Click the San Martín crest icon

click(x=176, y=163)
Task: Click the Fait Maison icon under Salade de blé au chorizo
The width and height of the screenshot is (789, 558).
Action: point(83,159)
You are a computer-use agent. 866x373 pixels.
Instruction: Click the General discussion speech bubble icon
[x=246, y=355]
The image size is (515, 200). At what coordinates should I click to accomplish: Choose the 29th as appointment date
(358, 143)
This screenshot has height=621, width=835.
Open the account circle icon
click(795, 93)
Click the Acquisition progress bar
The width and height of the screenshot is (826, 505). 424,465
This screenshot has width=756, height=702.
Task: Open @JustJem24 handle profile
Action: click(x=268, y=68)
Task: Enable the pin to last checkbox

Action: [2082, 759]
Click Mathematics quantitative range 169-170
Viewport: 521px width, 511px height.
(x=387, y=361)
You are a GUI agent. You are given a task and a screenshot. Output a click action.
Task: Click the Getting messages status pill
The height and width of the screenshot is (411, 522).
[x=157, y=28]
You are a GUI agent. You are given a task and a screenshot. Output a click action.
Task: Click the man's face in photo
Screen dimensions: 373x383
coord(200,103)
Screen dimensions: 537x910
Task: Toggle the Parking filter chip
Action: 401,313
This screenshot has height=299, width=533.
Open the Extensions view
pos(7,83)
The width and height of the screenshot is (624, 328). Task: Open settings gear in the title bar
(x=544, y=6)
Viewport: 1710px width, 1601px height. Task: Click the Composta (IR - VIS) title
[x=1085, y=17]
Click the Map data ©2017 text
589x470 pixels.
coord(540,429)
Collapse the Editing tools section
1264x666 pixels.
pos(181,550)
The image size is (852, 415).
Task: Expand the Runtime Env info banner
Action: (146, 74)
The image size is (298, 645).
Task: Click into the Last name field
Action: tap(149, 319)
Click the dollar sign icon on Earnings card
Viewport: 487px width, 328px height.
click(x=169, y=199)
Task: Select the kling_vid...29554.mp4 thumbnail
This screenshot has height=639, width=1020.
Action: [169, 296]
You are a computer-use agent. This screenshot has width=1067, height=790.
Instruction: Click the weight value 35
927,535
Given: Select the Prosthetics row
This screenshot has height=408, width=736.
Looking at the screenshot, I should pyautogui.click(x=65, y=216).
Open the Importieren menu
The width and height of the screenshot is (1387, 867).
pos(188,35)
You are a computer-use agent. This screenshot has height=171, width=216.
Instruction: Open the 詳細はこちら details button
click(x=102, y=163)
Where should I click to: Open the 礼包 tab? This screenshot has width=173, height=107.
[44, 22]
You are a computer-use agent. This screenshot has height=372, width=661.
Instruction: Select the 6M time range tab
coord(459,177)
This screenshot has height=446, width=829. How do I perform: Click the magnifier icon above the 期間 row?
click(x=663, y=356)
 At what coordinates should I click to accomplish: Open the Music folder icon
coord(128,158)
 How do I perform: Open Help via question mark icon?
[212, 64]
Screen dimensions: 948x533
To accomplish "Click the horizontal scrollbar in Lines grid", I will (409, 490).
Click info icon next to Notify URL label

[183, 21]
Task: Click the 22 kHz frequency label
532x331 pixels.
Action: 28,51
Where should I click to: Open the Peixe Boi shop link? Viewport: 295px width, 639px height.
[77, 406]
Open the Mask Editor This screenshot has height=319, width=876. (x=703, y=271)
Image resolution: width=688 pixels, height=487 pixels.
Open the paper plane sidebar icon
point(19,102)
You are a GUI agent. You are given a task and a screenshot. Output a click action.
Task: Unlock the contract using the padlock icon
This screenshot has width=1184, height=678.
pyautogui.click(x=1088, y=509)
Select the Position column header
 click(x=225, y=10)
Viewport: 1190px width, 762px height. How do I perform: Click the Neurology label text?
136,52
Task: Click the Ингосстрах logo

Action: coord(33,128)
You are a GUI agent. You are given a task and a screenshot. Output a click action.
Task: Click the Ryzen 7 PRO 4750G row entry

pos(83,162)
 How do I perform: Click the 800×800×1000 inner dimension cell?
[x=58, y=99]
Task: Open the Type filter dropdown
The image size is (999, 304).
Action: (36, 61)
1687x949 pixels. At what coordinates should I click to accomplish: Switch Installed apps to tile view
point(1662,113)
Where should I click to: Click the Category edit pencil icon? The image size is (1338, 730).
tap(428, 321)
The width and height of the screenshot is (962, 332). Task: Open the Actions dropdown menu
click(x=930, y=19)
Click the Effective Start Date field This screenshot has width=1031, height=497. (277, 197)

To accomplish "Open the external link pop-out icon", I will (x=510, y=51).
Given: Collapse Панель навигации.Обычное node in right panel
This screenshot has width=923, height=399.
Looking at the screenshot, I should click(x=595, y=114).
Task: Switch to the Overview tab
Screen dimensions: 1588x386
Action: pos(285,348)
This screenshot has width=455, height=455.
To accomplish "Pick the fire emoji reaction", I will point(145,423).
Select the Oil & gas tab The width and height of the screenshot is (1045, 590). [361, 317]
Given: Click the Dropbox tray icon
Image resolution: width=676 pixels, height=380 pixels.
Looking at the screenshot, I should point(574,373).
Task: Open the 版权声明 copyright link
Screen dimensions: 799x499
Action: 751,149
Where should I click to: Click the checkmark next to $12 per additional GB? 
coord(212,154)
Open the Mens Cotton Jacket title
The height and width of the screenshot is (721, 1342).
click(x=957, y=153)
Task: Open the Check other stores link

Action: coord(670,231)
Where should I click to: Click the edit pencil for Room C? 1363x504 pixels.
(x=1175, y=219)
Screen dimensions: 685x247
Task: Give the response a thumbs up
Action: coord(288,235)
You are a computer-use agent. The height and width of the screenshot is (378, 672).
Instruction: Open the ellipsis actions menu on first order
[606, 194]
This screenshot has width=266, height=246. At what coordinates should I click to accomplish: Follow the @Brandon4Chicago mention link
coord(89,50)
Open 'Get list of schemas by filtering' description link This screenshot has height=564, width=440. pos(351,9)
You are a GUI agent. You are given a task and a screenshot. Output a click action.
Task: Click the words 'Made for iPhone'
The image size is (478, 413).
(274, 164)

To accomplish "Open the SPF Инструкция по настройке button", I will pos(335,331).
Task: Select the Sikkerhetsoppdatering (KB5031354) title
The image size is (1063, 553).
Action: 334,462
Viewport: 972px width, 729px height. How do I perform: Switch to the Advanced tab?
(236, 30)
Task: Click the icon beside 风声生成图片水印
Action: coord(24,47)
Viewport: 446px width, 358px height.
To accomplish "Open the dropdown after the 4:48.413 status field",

JOB: Please reproduce all of the data above, line for line, with no changes.

OUTPUT OF THE TASK:
Click the San Martín crest icon

click(x=176, y=163)
Task: Click the Fait Maison icon under Salade de blé au chorizo
The width and height of the screenshot is (789, 558).
Action: point(83,159)
You are a computer-use agent. 866x373 pixels.
Instruction: Click the General discussion speech bubble icon
[x=246, y=355]
The image size is (515, 200). At what coordinates should I click to accomplish: Choose the 29th as appointment date
(358, 143)
This screenshot has height=621, width=835.
Open the account circle icon
click(795, 93)
Click the Acquisition progress bar
The width and height of the screenshot is (826, 505). 424,465
This screenshot has width=756, height=702.
Task: Open @JustJem24 handle profile
Action: click(x=268, y=68)
Task: Enable the pin to last checkbox

Action: [2082, 759]
Click Mathematics quantitative range 169-170
Viewport: 521px width, 511px height.
(x=387, y=361)
You are a GUI agent. You are given a task and a screenshot. Output a click action.
Task: Click the Getting messages status pill
The height and width of the screenshot is (411, 522).
[x=157, y=28]
You are a GUI agent. You are given a task and a screenshot. Output a click action.
Task: Click the man's face in photo
Screen dimensions: 373x383
coord(200,103)
Screen dimensions: 537x910
Task: Toggle the Parking filter chip
Action: 401,313
This screenshot has height=299, width=533.
Open the Extensions view
pos(7,83)
The width and height of the screenshot is (624, 328). Task: Open settings gear in the title bar
(x=544, y=6)
Viewport: 1710px width, 1601px height. Task: Click the Composta (IR - VIS) title
[x=1085, y=17]
Click the Map data ©2017 text
589x470 pixels.
coord(540,429)
Collapse the Editing tools section
1264x666 pixels.
pos(181,550)
The image size is (852, 415).
Task: Expand the Runtime Env info banner
Action: (146, 74)
The image size is (298, 645).
Task: Click into the Last name field
Action: tap(149, 319)
Click the dollar sign icon on Earnings card
Viewport: 487px width, 328px height.
click(x=169, y=199)
Task: Select the kling_vid...29554.mp4 thumbnail
This screenshot has height=639, width=1020.
Action: [169, 296]
You are a computer-use agent. This screenshot has width=1067, height=790.
Instruction: Click the weight value 35
927,535
Given: Select the Prosthetics row
This screenshot has height=408, width=736.
Looking at the screenshot, I should pyautogui.click(x=65, y=216).
Open the Importieren menu
The width and height of the screenshot is (1387, 867).
pos(188,35)
You are a computer-use agent. This screenshot has height=171, width=216.
Instruction: Open the 詳細はこちら details button
click(x=102, y=163)
Where should I click to: Open the 礼包 tab? This screenshot has width=173, height=107.
[44, 22]
You are a computer-use agent. This screenshot has height=372, width=661.
Instruction: Select the 6M time range tab
coord(459,177)
This screenshot has height=446, width=829. How do I perform: Click the magnifier icon above the 期間 row?
click(x=663, y=356)
 At what coordinates should I click to accomplish: Open the Music folder icon
coord(128,158)
 How do I perform: Open Help via question mark icon?
[212, 64]
Screen dimensions: 948x533
To accomplish "Click the horizontal scrollbar in Lines grid", I will (409, 490).
Click info icon next to Notify URL label

[183, 21]
Task: Click the 22 kHz frequency label
532x331 pixels.
Action: 28,51
Where should I click to: Open the Peixe Boi shop link? Viewport: 295px width, 639px height.
[77, 406]
Open the Mask Editor This screenshot has height=319, width=876. (x=703, y=271)
Image resolution: width=688 pixels, height=487 pixels.
Open the paper plane sidebar icon
point(19,102)
You are a GUI agent. You are given a task and a screenshot. Output a click action.
Task: Unlock the contract using the padlock icon
This screenshot has width=1184, height=678.
pyautogui.click(x=1088, y=509)
Select the Position column header
 click(x=225, y=10)
Viewport: 1190px width, 762px height. How do I perform: Click the Neurology label text?
136,52
Task: Click the Ингосстрах logo

Action: coord(33,128)
You are a GUI agent. You are given a task and a screenshot. Output a click action.
Task: Click the Ryzen 7 PRO 4750G row entry

pos(83,162)
 How do I perform: Click the 800×800×1000 inner dimension cell?
[x=58, y=99]
Task: Open the Type filter dropdown
The image size is (999, 304).
Action: (36, 61)
1687x949 pixels. At what coordinates should I click to accomplish: Switch Installed apps to tile view
point(1662,113)
Where should I click to: Click the Category edit pencil icon? The image size is (1338, 730).
tap(428, 321)
The width and height of the screenshot is (962, 332). Task: Open the Actions dropdown menu
click(x=930, y=19)
Click the Effective Start Date field This screenshot has width=1031, height=497. (277, 197)

To accomplish "Open the external link pop-out icon", I will (x=510, y=51).
Given: Collapse Панель навигации.Обычное node in right panel
This screenshot has width=923, height=399.
Looking at the screenshot, I should click(x=595, y=114).
Task: Switch to the Overview tab
Screen dimensions: 1588x386
Action: pos(285,348)
This screenshot has width=455, height=455.
To accomplish "Pick the fire emoji reaction", I will point(145,423).
Select the Oil & gas tab The width and height of the screenshot is (1045, 590). [361, 317]
Given: Click the Dropbox tray icon
Image resolution: width=676 pixels, height=380 pixels.
Looking at the screenshot, I should point(574,373).
Task: Open the 版权声明 copyright link
Screen dimensions: 799x499
Action: 751,149
Where should I click to: Click the checkmark next to $12 per additional GB? 
coord(212,154)
Open the Mens Cotton Jacket title
The height and width of the screenshot is (721, 1342).
click(x=957, y=153)
Task: Open the Check other stores link

Action: coord(670,231)
Where should I click to: Click the edit pencil for Room C? 1363x504 pixels.
(x=1175, y=219)
Screen dimensions: 685x247
Task: Give the response a thumbs up
Action: coord(288,235)
You are a computer-use agent. The height and width of the screenshot is (378, 672).
Instruction: Open the ellipsis actions menu on first order
[606, 194]
This screenshot has width=266, height=246. At what coordinates should I click to accomplish: Follow the @Brandon4Chicago mention link
coord(89,50)
Open 'Get list of schemas by filtering' description link This screenshot has height=564, width=440. pos(351,9)
You are a GUI agent. You are given a task and a screenshot. Output a click action.
Task: Click the words 'Made for iPhone'
The image size is (478, 413).
(274, 164)

To accomplish "Open the SPF Инструкция по настройке button", I will pos(335,331).
Task: Select the Sikkerhetsoppdatering (KB5031354) title
The image size is (1063, 553).
Action: 334,462
Viewport: 972px width, 729px height. How do I perform: Switch to the Advanced tab?
(236, 30)
Task: Click the icon beside 风声生成图片水印
Action: coord(24,47)
Viewport: 446px width, 358px height.
To accomplish "Open the dropdown after the 4:48.413 status field",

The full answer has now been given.